I posted here since I haven't found any Gapstatistics implementation to validate my code, therefore feel free to report bugs and improvements.

Note that the Statistics Toolbox implements the gap statistic as a class in the package clustering.evaluation since R2013b: http://www.mathworks.com/help/stats/clustering.evaluation.gapevaluationclass.html

Hi, I used this method to compute optional number of clusters, but if I run the program, get for example 4 clusters, when I run it another time, I get 3 clusters on the same signal without any changes... How it is possible? My signal is 10 seconds (5000 samples) od ECQ signal, where are cut only QRS complexes (usually 50 samples).

Hi
Thank you for both your comments.
Regarding the bug xpos and ypos, you were right and I fixed it.
Regarding the distribution, according to the paper the distribution is "uniform", I have no idea what is the difference in this case but now the code is according to the paper

Hi, thank you for sharing the code.
Only comment from me is that the reference distribution you use is multivariate normal distribution, not uniform distribution described in the paper. I am not sure if there is any difference in the result.

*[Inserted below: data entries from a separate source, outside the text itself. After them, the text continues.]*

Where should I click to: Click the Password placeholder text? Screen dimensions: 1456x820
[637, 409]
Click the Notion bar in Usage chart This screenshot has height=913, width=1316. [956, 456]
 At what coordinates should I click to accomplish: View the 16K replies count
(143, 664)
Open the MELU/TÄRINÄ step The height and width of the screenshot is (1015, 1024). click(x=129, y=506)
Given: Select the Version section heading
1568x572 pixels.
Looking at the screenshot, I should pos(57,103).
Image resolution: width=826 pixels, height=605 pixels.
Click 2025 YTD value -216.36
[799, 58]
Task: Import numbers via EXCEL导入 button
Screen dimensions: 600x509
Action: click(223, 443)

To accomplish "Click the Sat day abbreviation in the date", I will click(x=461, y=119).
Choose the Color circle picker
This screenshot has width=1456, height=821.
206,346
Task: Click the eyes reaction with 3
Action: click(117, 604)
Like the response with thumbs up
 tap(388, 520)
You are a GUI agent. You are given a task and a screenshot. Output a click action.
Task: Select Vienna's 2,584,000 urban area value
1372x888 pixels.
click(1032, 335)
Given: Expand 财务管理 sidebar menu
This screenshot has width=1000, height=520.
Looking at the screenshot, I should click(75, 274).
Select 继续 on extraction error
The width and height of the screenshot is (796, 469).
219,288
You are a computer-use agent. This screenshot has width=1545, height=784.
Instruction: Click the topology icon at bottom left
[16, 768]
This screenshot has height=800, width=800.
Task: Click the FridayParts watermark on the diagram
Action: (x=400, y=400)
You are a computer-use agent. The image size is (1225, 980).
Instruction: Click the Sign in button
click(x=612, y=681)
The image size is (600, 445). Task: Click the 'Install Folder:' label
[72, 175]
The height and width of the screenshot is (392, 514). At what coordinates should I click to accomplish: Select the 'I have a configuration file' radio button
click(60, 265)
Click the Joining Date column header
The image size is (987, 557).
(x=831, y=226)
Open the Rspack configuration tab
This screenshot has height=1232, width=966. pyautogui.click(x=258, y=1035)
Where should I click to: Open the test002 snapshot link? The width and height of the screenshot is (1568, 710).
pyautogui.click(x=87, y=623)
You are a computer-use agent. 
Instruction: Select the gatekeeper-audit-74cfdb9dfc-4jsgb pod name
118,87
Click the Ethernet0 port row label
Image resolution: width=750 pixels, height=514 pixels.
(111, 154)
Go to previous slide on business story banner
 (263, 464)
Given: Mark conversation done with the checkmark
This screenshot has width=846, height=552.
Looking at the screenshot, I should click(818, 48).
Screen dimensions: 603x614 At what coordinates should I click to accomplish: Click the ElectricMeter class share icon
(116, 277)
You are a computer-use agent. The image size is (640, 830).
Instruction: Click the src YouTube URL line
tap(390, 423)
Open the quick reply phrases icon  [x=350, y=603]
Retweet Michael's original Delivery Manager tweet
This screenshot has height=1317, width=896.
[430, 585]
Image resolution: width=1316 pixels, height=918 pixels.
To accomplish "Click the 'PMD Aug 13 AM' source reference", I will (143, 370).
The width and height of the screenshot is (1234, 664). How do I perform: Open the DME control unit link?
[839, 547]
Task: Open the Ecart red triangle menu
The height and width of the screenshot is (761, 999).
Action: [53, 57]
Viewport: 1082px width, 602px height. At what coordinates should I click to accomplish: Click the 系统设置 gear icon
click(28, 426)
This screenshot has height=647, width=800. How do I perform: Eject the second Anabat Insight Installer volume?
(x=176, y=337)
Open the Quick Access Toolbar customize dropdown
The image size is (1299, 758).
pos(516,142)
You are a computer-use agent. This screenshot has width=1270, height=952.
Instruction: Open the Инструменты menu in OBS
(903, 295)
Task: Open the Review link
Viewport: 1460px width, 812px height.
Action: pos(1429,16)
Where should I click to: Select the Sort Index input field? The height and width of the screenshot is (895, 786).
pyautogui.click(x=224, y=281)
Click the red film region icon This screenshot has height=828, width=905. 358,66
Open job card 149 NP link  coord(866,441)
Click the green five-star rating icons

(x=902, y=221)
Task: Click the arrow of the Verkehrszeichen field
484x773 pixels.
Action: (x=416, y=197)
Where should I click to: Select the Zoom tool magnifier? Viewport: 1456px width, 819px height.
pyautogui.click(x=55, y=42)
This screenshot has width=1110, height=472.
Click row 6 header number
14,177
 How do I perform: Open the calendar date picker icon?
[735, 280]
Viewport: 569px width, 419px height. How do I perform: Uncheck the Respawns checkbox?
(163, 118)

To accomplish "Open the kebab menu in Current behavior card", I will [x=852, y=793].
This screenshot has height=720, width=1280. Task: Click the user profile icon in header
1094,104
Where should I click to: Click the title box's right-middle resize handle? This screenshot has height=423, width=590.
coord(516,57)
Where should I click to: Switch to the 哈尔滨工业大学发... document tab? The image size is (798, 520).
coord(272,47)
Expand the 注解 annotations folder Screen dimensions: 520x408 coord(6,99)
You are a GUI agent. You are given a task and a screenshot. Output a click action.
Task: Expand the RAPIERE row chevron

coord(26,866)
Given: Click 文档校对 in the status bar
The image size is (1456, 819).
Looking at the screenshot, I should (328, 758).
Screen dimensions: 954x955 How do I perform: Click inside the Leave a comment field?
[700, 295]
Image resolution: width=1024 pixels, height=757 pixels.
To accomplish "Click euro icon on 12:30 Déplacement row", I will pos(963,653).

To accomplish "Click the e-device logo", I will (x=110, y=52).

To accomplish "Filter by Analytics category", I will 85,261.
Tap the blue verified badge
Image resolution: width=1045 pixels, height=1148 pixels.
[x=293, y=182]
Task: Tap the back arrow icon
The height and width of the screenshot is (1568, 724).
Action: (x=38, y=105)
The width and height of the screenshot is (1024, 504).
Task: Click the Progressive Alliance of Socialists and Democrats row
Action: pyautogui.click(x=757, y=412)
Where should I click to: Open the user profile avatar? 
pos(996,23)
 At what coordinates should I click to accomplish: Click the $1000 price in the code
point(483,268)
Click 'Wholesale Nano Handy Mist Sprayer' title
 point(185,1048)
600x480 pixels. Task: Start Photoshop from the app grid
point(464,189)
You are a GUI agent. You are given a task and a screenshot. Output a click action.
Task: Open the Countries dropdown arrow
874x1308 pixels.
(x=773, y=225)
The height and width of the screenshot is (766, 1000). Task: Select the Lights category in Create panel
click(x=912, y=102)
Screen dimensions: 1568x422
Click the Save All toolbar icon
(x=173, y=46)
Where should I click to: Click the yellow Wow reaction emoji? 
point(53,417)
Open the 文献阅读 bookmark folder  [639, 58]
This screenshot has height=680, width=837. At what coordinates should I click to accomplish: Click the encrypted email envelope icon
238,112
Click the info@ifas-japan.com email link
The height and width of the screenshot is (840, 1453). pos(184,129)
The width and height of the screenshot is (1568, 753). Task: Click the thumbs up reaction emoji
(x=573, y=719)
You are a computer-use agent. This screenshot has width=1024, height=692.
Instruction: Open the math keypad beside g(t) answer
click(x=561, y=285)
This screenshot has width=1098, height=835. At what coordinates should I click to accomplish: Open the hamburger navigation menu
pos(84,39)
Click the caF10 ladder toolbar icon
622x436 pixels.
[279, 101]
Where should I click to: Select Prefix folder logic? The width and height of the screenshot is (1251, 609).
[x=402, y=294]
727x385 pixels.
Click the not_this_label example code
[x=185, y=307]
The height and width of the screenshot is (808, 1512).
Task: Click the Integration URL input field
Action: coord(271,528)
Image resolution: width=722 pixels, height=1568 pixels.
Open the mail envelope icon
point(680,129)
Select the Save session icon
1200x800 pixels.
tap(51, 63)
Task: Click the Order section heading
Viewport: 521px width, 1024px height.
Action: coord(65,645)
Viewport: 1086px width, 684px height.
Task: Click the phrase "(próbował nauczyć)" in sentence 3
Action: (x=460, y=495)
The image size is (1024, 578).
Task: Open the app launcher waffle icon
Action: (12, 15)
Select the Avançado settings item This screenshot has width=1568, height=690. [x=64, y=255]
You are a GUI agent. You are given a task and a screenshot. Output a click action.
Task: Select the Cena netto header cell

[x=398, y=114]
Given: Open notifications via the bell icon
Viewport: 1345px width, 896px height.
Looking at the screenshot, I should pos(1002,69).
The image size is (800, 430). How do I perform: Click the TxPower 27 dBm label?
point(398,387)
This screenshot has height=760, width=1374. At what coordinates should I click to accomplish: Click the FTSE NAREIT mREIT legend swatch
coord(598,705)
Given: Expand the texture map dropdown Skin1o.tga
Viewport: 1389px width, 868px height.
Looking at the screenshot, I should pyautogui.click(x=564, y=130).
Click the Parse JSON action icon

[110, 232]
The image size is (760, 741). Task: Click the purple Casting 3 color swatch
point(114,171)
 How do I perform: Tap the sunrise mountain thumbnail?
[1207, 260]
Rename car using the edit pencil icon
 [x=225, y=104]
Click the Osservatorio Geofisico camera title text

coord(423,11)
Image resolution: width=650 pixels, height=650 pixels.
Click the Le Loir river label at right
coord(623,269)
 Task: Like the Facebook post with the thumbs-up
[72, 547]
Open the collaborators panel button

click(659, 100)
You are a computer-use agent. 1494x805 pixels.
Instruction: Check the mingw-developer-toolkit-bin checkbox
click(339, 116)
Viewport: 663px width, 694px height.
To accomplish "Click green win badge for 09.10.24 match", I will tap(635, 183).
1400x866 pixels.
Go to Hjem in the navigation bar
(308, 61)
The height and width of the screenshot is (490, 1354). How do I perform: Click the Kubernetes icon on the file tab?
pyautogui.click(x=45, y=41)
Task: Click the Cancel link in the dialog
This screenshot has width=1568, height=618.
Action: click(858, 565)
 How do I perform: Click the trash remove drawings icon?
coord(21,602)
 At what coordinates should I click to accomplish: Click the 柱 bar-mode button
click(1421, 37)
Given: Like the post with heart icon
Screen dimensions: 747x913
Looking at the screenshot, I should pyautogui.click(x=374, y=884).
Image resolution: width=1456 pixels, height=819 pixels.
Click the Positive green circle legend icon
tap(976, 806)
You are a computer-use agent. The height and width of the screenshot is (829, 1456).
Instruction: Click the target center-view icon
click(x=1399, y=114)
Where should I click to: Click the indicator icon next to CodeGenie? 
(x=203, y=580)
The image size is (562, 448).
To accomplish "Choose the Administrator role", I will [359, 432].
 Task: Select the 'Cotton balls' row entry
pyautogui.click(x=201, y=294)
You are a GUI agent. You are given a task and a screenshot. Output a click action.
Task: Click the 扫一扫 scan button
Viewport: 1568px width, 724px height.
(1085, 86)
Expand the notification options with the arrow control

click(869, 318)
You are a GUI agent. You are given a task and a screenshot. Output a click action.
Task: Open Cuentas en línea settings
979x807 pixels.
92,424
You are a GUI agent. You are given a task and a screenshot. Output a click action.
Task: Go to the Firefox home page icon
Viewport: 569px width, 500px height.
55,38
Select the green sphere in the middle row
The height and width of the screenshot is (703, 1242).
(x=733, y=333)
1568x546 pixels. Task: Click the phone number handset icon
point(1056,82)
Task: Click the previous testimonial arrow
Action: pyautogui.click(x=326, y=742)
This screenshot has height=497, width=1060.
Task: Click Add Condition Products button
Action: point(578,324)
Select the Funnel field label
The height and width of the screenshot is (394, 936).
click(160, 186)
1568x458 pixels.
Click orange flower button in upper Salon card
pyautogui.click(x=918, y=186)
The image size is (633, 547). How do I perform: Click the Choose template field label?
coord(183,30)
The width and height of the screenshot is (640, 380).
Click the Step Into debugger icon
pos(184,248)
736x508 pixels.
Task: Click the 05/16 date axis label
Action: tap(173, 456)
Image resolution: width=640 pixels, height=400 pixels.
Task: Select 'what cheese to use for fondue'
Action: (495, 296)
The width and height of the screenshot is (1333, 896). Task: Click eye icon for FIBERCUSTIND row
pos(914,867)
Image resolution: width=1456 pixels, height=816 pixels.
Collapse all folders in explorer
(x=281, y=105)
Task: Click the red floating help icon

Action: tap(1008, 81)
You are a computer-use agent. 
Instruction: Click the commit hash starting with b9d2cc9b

Out of curiosity, what is the following code for? I ran into the issue of xpos = [] and noticed this when going through the code. Am I correct in assuming that this is suppose to xpos instead of ypos?

if(isempty(ypos))
ypos = max(num_clusters);
end

My original though process in instances like this were to make xpos = NaN and then take the mode of the opt_index matrix after 10+ iterations.

Hi
Thank you for your comments,
These are two different problems,
1. The estimation of the dispersion rely (in my code) on the clustering made by k-means which is not the most robust method of the world. So the problem if you simplify the complexity to 10 samples per cluster is based on the classifier, you should substitute kmeans with something more robust (e.g. kmedoids or spectral clustering).
2. For what I have seen Gap statistics works 80% of the case, again because you relay on kmeans or on other randomization. That's why I put 10 iterations and then I show the mean. If you have any idea how to improve this practical aspects (random seed and kmeans), I am welcome to improve it, but referring to the Hastie paper, I implemented exactly as they say.